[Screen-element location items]
********
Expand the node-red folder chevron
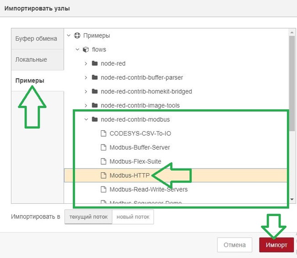Image resolution: width=297 pixels, height=258 pixels. pyautogui.click(x=86, y=63)
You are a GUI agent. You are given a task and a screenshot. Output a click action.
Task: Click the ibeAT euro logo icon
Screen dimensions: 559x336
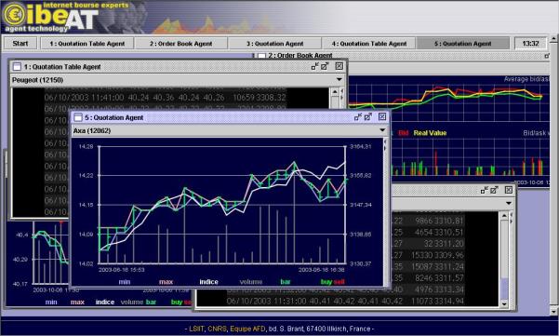14,15
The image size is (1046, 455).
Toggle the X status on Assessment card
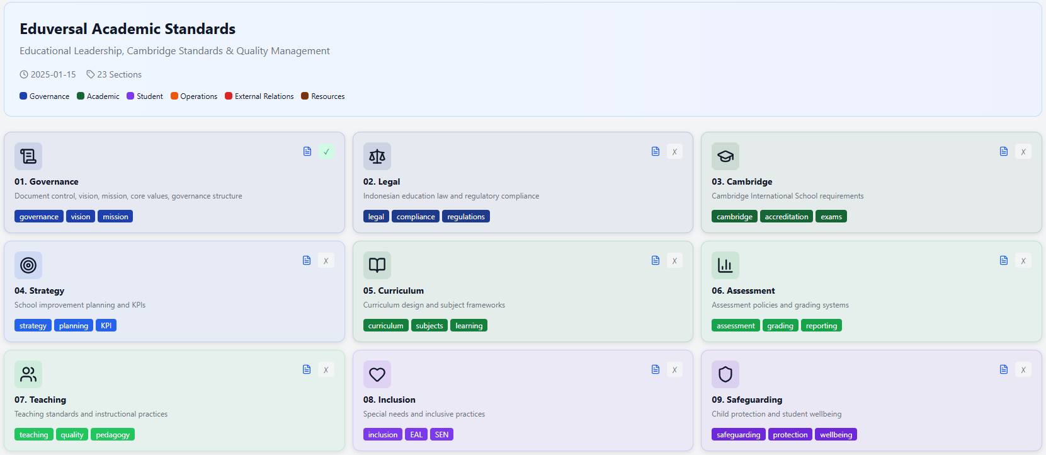pos(1023,261)
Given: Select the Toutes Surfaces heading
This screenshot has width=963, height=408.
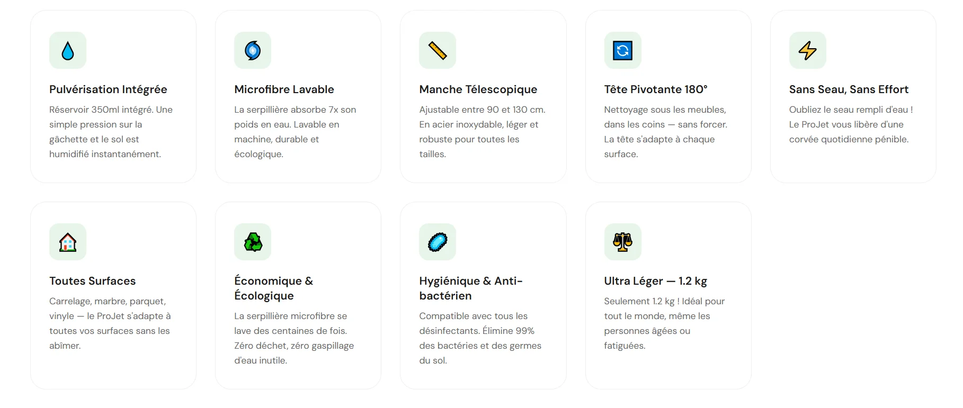Looking at the screenshot, I should point(92,281).
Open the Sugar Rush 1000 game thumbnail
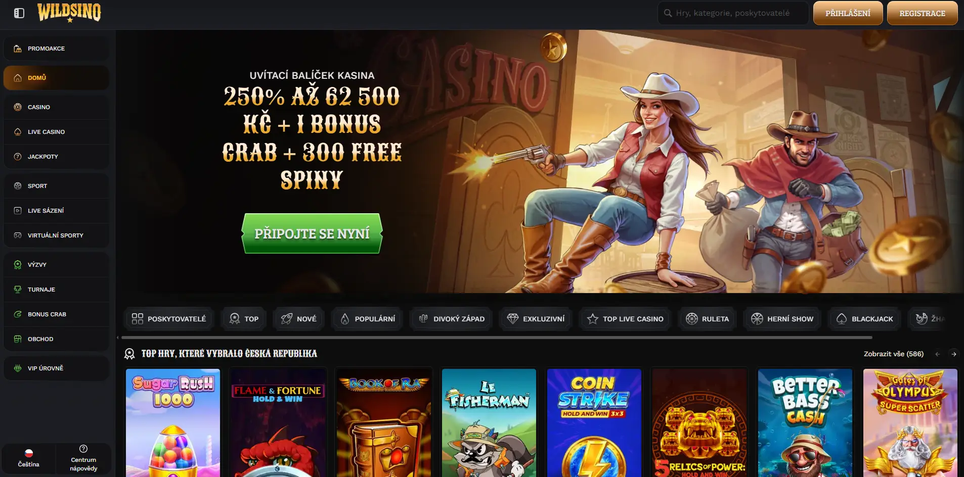Viewport: 964px width, 477px height. [173, 422]
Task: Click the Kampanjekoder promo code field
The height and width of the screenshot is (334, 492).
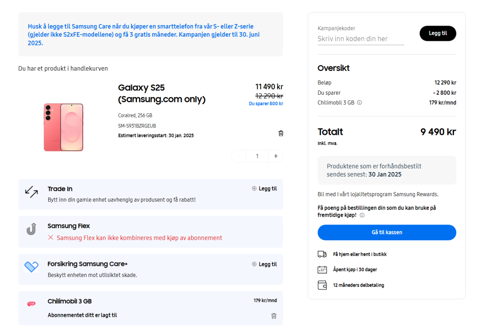Action: (x=361, y=39)
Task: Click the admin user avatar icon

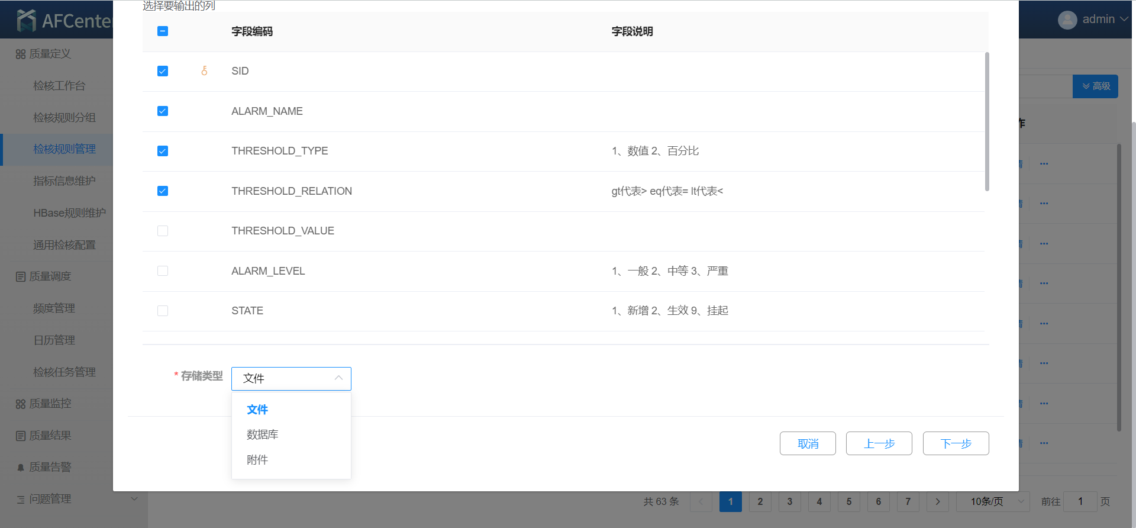Action: click(1067, 20)
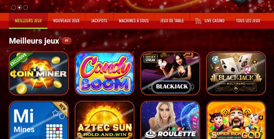Open Super Rich God game tile
This screenshot has height=139, width=274.
click(236, 120)
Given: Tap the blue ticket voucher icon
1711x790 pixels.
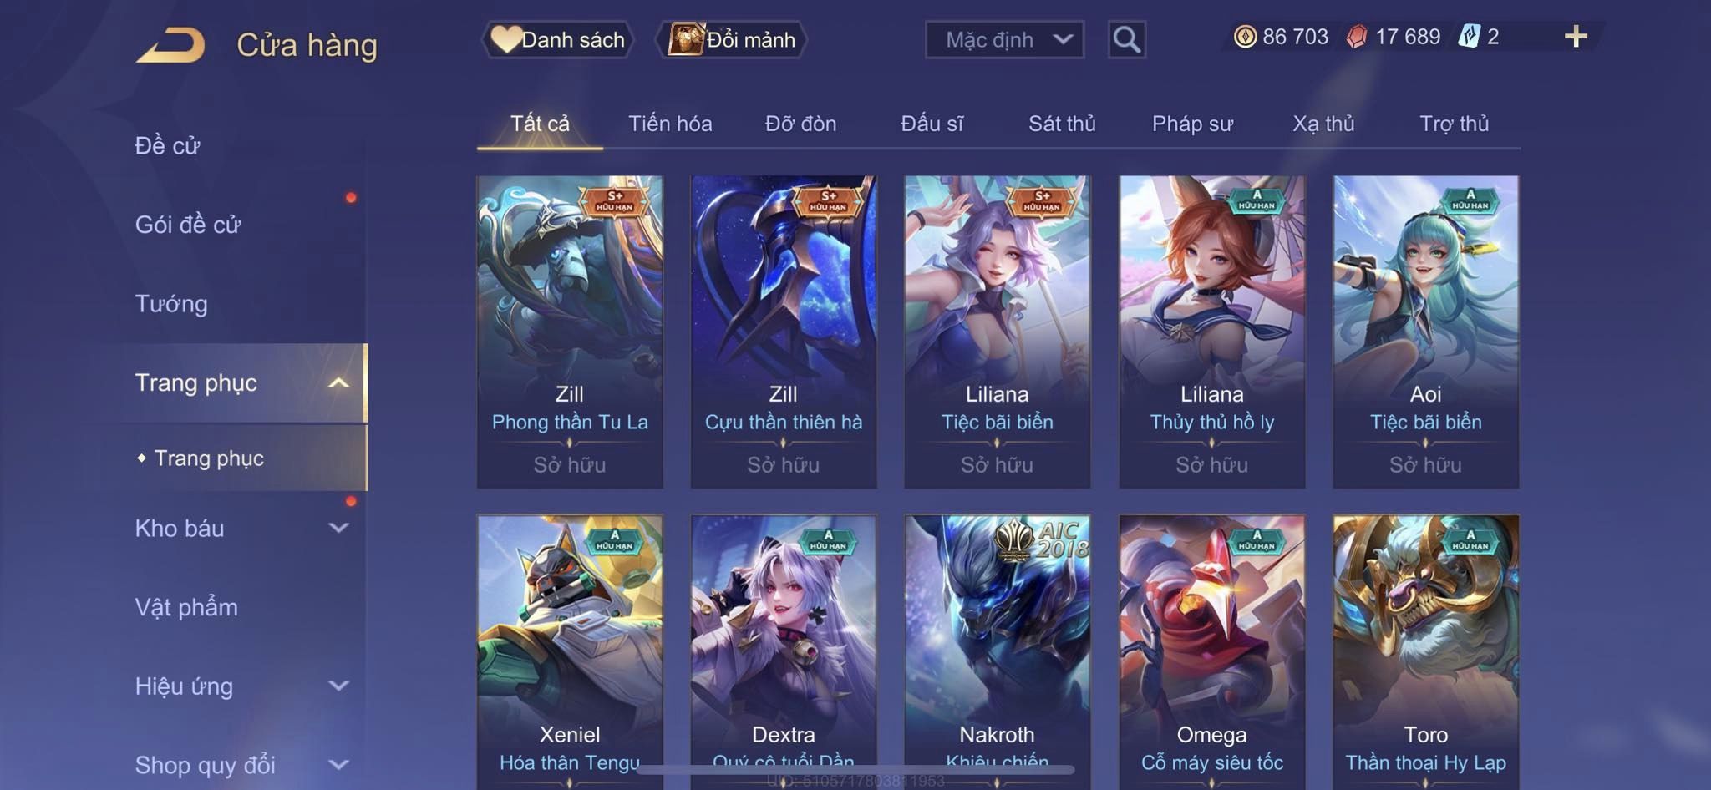Looking at the screenshot, I should [x=1469, y=37].

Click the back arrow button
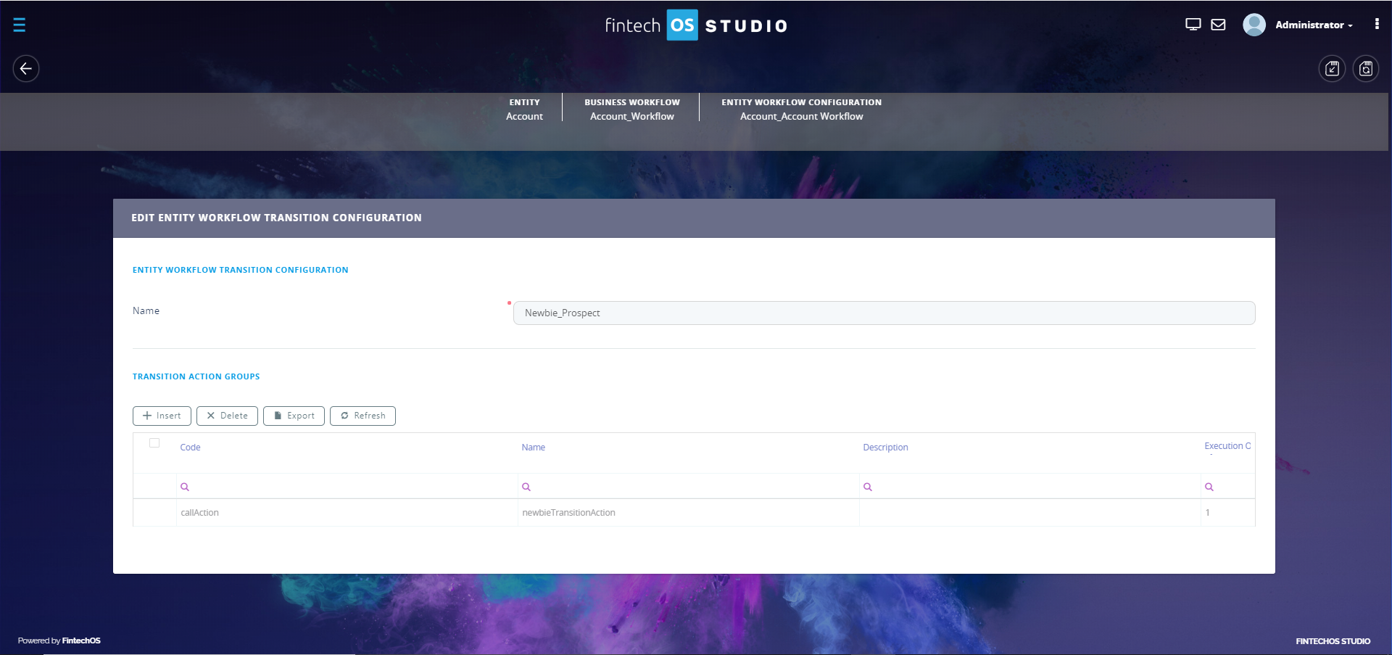(26, 69)
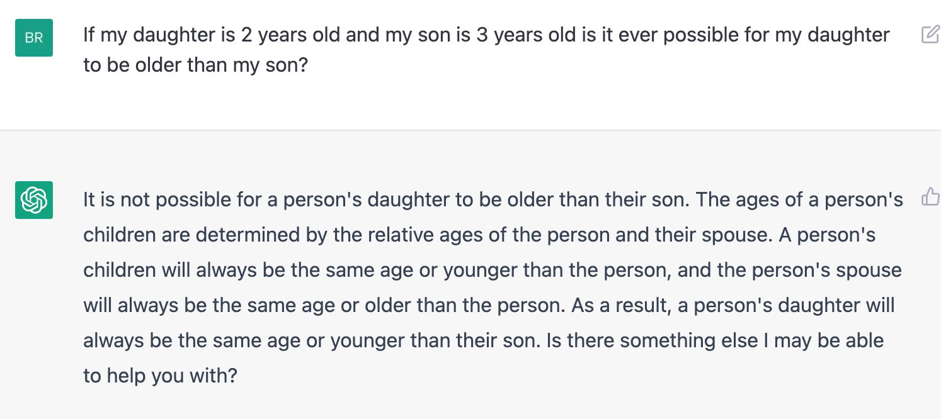
Task: Click "The ages of a person's" in the response
Action: [x=800, y=200]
********
SHORT EXERCISE:
Copy out the items above word for word, from the line containing "Given: Select the Toutes Surfaces heading" through the end of the items, including both ends. Leave the pictures out of your copy.

THE COMPLETED TASK:
Given: Select the Toutes Surfaces heading
This screenshot has width=963, height=408.
Looking at the screenshot, I should point(92,281).
Open the Sugar Rush 1000 game thumbnail
Viewport: 964px width, 477px height. [173, 422]
Task: Click the Kampanjekoder promo code field
The height and width of the screenshot is (334, 492).
Action: (x=361, y=39)
Task: Click the admin user avatar icon

Action: click(1067, 20)
Open Super Rich God game tile
This screenshot has height=139, width=274.
click(236, 120)
Given: Tap the blue ticket voucher icon
1711x790 pixels.
Looking at the screenshot, I should [x=1469, y=37].

Click the back arrow button
(26, 69)
Task: Click "The ages of a person's" in the response
Action: [x=800, y=200]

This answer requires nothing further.